Data to process: Begin

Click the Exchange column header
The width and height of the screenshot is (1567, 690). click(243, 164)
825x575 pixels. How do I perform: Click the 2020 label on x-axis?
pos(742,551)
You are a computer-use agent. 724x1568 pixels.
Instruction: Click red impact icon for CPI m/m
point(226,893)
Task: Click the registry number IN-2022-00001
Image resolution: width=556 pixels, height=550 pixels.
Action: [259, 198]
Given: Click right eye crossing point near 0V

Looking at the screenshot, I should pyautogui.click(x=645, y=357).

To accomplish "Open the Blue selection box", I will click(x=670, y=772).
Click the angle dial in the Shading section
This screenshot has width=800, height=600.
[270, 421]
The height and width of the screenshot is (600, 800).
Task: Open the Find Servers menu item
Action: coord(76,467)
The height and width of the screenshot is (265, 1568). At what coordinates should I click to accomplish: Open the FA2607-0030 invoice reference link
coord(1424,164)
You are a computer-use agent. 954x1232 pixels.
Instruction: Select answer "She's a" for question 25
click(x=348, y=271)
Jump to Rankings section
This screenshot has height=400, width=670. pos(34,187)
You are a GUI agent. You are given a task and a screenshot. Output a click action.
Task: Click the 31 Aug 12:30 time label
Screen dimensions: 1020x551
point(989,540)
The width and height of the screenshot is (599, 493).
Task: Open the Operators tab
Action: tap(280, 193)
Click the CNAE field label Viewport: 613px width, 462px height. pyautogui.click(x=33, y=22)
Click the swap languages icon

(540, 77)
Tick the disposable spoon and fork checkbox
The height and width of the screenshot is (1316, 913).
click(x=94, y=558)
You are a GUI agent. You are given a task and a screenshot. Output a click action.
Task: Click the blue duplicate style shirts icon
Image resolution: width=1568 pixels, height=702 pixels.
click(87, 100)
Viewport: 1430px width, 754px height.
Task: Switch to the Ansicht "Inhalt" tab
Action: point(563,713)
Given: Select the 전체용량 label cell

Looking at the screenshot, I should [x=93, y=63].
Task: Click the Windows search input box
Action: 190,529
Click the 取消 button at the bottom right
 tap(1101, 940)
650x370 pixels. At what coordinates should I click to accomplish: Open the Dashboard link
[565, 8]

Data to process: End

Task description
Scan the records above for the lines holding "You are a computer-use agent. 724x1568" and "Click the angle dial in the Shading section". Transcribe those two and every line between them word for word, and no others.

Result
You are a computer-use agent. 724x1568 pixels.
Instruction: Click red impact icon for CPI m/m
point(226,893)
Task: Click the registry number IN-2022-00001
Image resolution: width=556 pixels, height=550 pixels.
Action: [259, 198]
Given: Click right eye crossing point near 0V

Looking at the screenshot, I should pyautogui.click(x=645, y=357).

To accomplish "Open the Blue selection box", I will click(x=670, y=772).
Click the angle dial in the Shading section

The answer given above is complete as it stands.